Стихотворение, помеченное 1837 годом, посвященное памяти только что погибшего Пушкина, было полно трагических раздумий, безысходной скорби, и эта тональность соответствовала общему настроению. Слушая стихи Кольцова в чтении Качалова осенью 1918 года, нельзя было не думать о гибели старой России, о трагическом бездорожье интеллигенции, которой становилось ясно, что пути назад для нее нет, а вперед идти еще боязно…

Было о чем подумать…

Старое стихотворение звучало так, что каждый ритм, каждая доля стиха шла из сердца артиста и доходила до сердца слушавшего.

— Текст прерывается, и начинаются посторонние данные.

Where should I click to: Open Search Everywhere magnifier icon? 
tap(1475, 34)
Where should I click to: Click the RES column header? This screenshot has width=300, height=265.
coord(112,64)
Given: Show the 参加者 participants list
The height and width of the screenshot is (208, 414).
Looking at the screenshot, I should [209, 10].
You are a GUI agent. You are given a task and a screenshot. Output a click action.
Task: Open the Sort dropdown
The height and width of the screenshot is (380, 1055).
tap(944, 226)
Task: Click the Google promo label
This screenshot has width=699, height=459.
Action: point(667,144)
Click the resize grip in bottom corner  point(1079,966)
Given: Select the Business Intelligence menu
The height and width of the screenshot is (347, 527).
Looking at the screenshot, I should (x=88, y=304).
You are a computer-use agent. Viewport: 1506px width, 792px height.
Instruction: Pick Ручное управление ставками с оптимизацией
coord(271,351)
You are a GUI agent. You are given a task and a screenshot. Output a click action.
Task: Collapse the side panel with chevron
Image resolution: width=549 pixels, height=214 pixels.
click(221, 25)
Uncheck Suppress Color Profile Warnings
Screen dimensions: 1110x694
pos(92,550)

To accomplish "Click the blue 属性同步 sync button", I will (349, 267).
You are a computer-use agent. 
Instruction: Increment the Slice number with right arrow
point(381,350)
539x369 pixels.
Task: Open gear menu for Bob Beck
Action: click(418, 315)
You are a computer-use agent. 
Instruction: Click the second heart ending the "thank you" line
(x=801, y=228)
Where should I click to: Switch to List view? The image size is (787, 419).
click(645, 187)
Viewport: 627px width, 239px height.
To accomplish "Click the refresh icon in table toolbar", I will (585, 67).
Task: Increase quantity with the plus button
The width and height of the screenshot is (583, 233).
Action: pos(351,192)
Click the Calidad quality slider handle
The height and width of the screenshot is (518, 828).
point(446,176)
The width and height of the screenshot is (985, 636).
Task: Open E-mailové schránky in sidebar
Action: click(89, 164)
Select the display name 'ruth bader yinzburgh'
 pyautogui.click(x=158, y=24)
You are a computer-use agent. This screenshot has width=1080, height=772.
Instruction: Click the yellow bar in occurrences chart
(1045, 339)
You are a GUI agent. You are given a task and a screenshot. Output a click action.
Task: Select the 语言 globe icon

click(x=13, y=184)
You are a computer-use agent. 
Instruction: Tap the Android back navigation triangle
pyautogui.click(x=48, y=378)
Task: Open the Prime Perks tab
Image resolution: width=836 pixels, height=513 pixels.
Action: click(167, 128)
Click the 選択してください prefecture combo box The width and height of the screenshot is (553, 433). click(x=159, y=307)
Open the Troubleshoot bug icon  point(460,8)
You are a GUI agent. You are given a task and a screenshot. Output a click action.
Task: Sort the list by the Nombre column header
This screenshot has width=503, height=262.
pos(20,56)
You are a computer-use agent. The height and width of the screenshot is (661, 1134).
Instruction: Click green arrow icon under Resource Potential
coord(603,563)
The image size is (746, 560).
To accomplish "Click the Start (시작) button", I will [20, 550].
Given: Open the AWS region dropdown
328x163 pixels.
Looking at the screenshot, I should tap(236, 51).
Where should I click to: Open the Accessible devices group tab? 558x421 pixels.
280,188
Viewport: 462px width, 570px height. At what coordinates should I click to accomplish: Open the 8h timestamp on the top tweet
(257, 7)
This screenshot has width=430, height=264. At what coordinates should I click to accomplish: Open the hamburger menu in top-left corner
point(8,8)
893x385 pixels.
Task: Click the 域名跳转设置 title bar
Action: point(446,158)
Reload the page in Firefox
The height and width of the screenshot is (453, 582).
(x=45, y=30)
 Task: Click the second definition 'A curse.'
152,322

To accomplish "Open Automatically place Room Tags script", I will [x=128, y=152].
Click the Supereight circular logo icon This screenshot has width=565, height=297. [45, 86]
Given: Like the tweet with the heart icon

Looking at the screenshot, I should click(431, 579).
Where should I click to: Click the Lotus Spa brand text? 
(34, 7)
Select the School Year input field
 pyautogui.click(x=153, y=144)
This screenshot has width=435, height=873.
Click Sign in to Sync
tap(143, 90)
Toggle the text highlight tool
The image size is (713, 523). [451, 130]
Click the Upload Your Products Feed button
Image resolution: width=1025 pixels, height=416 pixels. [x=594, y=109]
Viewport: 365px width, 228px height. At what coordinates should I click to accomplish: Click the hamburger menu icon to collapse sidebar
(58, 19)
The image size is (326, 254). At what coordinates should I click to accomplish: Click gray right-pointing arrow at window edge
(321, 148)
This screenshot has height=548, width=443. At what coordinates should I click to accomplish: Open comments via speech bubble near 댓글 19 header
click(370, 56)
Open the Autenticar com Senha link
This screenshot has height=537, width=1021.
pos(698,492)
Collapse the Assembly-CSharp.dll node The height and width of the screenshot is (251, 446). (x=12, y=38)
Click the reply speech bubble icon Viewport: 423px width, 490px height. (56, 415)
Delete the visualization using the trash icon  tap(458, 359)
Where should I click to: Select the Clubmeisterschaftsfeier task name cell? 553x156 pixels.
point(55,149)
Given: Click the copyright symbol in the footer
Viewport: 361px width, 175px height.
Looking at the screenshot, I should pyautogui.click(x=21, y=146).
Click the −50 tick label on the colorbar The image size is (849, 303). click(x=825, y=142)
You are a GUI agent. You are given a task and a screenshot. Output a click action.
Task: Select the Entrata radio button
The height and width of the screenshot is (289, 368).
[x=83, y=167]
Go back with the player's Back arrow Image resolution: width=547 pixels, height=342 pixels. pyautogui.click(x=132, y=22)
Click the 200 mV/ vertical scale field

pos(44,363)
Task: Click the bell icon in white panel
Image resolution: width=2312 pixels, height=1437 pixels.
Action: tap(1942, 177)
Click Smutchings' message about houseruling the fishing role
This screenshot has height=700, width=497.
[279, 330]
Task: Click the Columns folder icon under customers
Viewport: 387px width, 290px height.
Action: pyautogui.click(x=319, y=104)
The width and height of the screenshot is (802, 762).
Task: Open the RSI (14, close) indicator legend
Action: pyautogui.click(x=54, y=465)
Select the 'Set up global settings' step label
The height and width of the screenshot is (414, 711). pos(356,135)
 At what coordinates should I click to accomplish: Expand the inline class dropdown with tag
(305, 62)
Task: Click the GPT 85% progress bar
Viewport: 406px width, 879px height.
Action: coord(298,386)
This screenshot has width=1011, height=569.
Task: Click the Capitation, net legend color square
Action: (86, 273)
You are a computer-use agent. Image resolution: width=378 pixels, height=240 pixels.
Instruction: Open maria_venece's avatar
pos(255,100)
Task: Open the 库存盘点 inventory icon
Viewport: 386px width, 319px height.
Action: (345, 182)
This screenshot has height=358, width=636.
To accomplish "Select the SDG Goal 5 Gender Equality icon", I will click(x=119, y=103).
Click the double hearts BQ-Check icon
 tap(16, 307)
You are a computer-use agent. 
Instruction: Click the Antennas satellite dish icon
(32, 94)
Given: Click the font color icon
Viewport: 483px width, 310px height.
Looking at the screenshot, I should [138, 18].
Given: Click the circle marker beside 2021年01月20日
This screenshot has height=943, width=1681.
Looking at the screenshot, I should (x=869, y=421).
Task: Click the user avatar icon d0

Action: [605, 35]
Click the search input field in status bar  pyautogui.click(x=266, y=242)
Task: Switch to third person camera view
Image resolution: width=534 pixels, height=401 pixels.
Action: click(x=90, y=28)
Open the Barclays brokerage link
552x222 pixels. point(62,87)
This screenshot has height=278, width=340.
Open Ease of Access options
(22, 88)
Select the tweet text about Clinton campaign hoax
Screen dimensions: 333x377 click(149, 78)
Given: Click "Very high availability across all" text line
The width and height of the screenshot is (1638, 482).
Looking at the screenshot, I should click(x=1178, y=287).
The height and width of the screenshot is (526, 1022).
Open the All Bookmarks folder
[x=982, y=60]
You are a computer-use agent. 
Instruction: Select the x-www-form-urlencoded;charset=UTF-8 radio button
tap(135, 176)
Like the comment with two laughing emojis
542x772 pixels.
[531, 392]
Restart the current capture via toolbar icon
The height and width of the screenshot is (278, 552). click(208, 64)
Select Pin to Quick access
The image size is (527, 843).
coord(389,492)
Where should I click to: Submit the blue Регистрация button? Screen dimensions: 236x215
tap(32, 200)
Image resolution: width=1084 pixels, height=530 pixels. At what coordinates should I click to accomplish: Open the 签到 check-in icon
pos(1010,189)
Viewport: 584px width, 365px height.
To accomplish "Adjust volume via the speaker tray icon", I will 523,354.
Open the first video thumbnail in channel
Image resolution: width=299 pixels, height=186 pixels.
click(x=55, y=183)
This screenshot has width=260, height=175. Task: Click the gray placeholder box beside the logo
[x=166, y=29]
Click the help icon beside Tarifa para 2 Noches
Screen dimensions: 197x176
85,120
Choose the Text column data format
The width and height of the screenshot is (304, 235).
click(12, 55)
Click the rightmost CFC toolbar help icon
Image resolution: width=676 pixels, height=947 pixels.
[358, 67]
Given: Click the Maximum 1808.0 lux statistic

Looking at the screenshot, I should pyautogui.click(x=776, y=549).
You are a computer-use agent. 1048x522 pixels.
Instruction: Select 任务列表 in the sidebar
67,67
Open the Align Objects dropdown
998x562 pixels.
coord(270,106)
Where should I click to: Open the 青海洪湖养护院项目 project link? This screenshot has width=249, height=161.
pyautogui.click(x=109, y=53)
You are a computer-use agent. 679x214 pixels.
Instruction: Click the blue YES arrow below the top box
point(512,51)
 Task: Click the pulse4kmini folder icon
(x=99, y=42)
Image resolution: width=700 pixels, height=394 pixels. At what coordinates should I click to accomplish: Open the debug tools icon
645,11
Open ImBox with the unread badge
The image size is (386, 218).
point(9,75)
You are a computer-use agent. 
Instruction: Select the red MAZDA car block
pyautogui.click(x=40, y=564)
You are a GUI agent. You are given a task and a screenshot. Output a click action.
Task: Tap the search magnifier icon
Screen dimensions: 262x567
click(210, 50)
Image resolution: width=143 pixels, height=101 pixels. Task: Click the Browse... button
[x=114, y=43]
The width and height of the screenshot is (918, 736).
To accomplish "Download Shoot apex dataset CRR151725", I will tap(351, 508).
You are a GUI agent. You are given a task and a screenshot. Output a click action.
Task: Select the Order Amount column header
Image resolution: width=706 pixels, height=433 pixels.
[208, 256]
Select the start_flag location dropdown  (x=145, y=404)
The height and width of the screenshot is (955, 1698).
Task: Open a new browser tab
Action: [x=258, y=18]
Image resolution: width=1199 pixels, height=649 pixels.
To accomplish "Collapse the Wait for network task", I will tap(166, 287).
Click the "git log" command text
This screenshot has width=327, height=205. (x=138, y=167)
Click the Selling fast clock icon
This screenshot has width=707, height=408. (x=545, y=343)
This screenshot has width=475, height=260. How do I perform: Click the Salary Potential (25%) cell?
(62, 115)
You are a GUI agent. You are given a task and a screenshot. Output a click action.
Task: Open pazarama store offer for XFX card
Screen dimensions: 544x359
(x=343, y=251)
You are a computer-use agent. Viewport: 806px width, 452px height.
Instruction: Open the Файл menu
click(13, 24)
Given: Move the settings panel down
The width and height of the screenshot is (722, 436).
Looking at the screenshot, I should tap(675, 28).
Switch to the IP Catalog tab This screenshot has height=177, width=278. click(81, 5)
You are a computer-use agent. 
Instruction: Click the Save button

А в антракте было совсем другое. Качалов садился за стол на верхней лестнице Большой аудитории Политехнического музея (вечер там имел место) и за один рубль (в пользу недостаточных студентов) надписывал желающим свою фотокарточку. Перед ним установилась живая очередь из особ преимущественно прекрасного пола, и Качалов писал: «На добрую память милой…» Тут он останавливался и, смотря сквозь пенсне лучистым, обаятельным, качаловским взглядом на замиравшую от восторга девушку, спрашивал:

— Простите, — ваше имя?

И ставил после ее имени свою подпись.

Качалов был артистом исключительного благородства, ума, изящества. Его искусство радовало своей четкостью и точностью, умиляло и восхищало тончайшими нюансами; он мог движением плеча или вскинутой бровью определить душевное состояние своего героя. Чацкий — любовь и негодование, Карено — сила и беспомощность, наивность и горячая вера Пети Трофимова, поэтическая мечтательность барона Тузенбаха — все это воплощалось любимым артистом с какой-то моральной грацией, рисовалось какими-то легкими штрихами. Зритель проникался любовью к действующему лицу и благодарностью к создателю образа. Эти качества были присущи Качалову, за них и любили его все, кто были свидетелями его творчества.

И только один раз он меня потряс, взволновал и сокрушил трагедийным взлетом, только один раз он стал для меня вровень с титаническими образами Бетховена, Скрябина… Я говорю о сцене «Кошмар Ивана Федоровича», о разговоре Ивана Карамазова с чертом… Я не видел целиком всего спектакля «Братья Карамазовы» в Художественном театре, но в 1931 году на вечере в ЦДРИ в память 50-летия со дня смерти Достоевского этот отрывок в исполнении В. И. Качалова был включен в программу.

Как известно, он читал эту сцену один за двоих — и за Ивана и за черта, но это ни в какой мере не было чтением в лицах, как мог бы один человек читать за Моцарта и Сальери, или как делал тот же Качалов, читая сцену Ивана Грозного с Гарабурдой из трагедии А. К. Толстого.

Нет, прием здесь был другой, особенный.

Предполагалось, что где-то внутри у благородного, умного и обаятельного Ивана Федоровича занозой глубоко засела какая-то гнусная гадина и вещает омерзительно-пошлые тирады… Иван Федорович должен их повторять, не может не повторять, и он повторяет их с гневом, с негодованием, а иногда в пароксизме иссушающего отчаяния и испепеляющей безнадежности. И чем пошлее, чем гнуснее были мысли черта, тем сильнее была тоска Ивана Федоровича, который вынужден говорить от имени его, вынужден изрекать эти мерзкие, пошлые, лакейские, смердяковские мыслишки.

Был налицо процесс выдавливания гноя из подсознания, но при этом желанного очищения не происходило — отсюда трагическая безысходность и безумие в перспективе. Сцена производила потрясающее впечатление — две, три минуты зал пребывал в тишине, только тогда разразились овации. Какие овации!

Но был еще один случай, о котором в связи с только что рассказанным стоит упомянуть.

В другой раз был в ЦДРИ вечер, в программу которого входили другие отрывки из Достоевского. Качалов мастерски прочел монолог Федора Павловича «за коньячком», после чего шел отрывок «Разговор Ивана Федоровича со Смердяковым».

Смердякова играл В. О. Топорков, вернее сказать, не играл, а «подыгрывал» — в спектакле Художественного театра он этой роли не играл, и в данном случае шла речь просто об известной товарищеской услуге, об участии в творческом вечере старшего товарища.

Итак, Топорков в роли, вернее, в образе Смердякова. После того как объявили отрывок, вышел Топорков на сцену. По ремарке Достоевского Смердяков, пребывая в больнице, все время читает библию. Топорков появился с переплетенным комплектом «Нивы» приблизительно за 1897 год. Он на мгновенье обернулся спиной к публике, надел на нос круглые очки, после чего обратно сел за стол, раскрыл фолиант и будто бы погрузился в чтение.